#### Written task
Output the lines below exactly as they appear, starting at the line containing "Click the magnifier" and ending at the line containing "Action: click(x=1399, y=729)", including both of those lines.

#### Data section
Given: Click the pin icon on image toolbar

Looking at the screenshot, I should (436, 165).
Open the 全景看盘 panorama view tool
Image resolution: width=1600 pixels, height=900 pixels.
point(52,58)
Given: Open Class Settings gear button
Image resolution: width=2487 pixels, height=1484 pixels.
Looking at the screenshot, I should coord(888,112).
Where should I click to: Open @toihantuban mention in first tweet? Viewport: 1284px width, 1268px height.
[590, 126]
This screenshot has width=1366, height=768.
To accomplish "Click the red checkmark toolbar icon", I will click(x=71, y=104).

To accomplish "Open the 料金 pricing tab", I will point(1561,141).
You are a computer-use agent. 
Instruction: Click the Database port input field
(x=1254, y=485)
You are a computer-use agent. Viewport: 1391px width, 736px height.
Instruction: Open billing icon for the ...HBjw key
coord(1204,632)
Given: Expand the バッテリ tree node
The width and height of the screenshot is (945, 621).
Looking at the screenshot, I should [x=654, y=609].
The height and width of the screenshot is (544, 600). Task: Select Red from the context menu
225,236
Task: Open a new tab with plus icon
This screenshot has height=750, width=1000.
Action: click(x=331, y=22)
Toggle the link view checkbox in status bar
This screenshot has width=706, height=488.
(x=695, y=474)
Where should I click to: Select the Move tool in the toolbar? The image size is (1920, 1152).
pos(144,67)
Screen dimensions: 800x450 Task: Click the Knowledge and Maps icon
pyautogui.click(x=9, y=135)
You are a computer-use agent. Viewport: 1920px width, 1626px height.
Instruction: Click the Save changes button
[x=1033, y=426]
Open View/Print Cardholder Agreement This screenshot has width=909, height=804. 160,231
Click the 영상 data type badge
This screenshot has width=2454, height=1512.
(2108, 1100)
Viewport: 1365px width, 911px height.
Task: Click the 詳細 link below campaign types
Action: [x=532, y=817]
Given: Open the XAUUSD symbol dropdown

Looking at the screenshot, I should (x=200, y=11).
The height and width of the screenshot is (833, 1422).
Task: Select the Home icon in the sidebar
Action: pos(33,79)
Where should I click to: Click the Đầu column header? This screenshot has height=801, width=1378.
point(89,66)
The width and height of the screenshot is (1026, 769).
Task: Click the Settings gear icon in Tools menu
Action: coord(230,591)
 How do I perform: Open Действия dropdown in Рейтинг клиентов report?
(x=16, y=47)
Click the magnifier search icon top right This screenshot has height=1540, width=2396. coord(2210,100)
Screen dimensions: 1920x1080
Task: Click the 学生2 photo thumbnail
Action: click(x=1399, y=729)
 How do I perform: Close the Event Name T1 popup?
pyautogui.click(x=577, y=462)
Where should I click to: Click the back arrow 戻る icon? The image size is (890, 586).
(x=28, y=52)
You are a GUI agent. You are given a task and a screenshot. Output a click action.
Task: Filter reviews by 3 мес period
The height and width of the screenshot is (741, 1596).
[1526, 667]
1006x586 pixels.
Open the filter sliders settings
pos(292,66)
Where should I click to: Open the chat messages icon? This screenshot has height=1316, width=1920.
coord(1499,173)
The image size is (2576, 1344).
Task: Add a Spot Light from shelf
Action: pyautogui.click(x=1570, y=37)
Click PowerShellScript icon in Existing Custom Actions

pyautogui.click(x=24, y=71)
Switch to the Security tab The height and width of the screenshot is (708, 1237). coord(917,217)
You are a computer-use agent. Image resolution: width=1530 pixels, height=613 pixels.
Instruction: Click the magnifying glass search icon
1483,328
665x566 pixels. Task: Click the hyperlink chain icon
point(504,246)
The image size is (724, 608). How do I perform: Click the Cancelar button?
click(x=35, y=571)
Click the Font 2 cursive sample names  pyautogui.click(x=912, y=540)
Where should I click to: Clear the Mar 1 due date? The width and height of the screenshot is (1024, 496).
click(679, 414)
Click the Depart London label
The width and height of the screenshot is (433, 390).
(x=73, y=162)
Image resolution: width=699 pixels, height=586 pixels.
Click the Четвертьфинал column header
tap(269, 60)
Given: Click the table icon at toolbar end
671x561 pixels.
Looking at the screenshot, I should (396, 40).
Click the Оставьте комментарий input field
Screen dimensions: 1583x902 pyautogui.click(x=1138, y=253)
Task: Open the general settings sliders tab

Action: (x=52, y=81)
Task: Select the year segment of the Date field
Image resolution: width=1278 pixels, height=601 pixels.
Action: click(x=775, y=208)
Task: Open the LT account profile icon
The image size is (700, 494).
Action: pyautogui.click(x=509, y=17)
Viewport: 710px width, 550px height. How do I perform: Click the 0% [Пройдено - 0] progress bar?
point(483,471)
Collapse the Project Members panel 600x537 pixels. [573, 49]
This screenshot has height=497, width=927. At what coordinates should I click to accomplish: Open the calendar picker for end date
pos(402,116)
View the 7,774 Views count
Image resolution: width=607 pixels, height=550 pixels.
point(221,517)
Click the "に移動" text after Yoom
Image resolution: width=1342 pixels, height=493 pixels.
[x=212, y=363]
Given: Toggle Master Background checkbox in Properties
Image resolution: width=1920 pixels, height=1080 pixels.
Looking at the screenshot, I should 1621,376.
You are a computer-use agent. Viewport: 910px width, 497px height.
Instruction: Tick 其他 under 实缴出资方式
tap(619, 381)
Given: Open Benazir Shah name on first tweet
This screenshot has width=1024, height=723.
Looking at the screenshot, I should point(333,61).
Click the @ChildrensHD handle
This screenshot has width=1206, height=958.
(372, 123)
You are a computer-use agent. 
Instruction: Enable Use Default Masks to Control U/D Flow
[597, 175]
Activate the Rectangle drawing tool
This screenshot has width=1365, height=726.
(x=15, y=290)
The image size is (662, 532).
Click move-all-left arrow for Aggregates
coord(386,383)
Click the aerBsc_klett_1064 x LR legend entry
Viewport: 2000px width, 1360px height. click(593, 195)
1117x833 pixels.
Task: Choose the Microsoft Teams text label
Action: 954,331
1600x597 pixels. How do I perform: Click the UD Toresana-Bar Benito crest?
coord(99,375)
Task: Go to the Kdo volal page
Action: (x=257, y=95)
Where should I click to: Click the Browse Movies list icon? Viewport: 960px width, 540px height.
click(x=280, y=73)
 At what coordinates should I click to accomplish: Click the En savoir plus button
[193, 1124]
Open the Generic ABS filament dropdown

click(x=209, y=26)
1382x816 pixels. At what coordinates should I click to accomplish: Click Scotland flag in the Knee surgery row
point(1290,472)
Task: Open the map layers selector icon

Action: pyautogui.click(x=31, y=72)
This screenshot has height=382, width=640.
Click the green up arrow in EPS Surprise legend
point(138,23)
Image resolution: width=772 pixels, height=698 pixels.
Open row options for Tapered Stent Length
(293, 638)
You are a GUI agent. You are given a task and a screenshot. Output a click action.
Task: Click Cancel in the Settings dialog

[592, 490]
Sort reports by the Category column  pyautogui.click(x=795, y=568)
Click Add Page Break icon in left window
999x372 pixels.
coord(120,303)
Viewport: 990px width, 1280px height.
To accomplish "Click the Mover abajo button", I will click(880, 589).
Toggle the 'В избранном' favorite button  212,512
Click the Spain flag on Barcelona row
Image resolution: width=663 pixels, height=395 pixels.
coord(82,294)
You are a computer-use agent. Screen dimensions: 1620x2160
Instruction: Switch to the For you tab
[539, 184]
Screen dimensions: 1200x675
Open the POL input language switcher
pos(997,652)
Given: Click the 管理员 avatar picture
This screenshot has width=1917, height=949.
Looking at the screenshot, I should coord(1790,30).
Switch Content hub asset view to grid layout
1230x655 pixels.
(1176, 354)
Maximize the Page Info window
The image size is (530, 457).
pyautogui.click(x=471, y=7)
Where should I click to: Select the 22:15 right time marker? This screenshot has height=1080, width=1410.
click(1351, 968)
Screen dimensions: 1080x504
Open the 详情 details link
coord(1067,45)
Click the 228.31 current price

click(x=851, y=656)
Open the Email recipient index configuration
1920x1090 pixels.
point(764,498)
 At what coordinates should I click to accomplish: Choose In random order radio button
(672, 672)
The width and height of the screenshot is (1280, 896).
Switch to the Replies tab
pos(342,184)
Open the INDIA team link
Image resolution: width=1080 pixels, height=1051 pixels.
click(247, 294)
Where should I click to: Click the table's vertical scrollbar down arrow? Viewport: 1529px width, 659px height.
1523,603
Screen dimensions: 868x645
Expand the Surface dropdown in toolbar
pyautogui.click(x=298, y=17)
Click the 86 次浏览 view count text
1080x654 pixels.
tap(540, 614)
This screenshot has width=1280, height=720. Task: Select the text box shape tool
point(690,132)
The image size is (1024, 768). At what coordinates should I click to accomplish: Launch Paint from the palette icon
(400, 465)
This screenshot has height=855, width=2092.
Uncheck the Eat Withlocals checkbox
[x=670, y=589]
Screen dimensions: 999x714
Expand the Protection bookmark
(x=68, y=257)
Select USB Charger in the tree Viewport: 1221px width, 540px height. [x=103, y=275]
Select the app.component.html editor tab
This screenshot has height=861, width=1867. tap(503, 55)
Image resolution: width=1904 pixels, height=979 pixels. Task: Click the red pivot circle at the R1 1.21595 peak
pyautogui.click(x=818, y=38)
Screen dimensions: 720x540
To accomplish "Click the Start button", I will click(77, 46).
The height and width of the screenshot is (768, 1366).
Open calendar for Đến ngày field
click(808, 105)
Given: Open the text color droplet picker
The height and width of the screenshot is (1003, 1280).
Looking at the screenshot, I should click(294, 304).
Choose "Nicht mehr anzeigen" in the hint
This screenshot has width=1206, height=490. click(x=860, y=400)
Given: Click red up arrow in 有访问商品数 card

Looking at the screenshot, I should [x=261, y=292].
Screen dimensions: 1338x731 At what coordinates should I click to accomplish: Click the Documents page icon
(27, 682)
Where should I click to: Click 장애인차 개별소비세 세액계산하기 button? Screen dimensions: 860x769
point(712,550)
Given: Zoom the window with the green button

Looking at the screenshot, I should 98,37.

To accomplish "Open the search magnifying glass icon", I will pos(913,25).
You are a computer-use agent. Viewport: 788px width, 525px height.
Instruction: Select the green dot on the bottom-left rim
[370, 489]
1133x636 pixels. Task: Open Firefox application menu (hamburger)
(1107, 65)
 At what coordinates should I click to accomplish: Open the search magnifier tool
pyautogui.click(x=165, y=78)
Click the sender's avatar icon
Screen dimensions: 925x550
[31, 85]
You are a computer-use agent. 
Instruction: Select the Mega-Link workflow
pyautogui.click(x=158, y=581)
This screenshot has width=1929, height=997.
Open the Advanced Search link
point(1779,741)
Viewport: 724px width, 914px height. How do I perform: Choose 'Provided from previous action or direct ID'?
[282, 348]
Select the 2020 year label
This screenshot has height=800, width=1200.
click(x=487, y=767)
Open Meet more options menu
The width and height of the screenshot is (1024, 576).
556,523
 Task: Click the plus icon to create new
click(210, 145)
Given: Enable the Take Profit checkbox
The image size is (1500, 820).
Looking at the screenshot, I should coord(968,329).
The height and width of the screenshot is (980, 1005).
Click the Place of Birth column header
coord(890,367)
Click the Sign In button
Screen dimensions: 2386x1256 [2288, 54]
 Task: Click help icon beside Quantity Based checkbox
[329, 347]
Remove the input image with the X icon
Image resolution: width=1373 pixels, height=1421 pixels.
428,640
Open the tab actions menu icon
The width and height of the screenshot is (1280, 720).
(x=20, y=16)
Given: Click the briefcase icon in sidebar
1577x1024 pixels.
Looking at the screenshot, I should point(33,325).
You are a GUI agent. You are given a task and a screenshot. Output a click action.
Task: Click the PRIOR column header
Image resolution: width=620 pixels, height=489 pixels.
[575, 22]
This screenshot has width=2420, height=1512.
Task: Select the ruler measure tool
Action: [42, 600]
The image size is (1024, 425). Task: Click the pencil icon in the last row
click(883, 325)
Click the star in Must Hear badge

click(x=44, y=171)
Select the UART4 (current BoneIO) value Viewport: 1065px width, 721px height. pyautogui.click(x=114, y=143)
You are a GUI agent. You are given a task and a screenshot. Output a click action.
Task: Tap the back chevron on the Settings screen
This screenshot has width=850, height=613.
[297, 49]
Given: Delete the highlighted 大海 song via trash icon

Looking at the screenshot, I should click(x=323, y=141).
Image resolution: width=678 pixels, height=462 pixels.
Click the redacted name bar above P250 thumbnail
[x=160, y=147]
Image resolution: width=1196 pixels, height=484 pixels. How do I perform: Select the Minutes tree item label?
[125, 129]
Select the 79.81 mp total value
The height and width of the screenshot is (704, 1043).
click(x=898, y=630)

#### Task output
Click the magnifier search icon top right This screenshot has height=1540, width=2396. coord(2210,100)
Screen dimensions: 1920x1080
Task: Click the 学生2 photo thumbnail
Action: click(x=1399, y=729)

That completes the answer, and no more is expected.